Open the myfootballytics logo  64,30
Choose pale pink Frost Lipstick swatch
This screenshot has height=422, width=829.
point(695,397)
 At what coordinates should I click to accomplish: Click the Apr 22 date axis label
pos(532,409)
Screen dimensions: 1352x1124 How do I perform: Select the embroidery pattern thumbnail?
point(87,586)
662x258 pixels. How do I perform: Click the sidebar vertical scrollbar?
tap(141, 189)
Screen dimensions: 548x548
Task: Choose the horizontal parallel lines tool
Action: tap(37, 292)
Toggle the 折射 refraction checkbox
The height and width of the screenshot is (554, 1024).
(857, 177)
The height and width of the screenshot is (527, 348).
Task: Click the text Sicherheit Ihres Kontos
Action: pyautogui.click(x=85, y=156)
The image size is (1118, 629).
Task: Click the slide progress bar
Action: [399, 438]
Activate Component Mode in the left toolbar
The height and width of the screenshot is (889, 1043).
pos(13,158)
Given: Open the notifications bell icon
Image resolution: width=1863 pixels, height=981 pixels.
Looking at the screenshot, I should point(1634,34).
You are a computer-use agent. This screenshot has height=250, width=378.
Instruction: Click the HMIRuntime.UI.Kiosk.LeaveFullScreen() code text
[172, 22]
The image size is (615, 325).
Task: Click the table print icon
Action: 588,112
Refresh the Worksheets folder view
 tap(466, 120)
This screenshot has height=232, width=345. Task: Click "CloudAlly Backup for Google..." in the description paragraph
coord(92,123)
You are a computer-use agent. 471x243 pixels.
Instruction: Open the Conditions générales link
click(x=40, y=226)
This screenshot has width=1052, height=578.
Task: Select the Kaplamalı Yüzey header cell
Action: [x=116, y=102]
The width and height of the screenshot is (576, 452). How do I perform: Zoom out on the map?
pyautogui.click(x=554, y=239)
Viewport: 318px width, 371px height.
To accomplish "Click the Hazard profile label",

*EXERCISE OBJECTIVE*:
Search the data above for the string "agent" and return every line that has it.

*EXERCISE ANSWER*:
You are a computer-use agent. This screenshot has height=250, width=378.
You are a computer-use agent. 471x243 pixels.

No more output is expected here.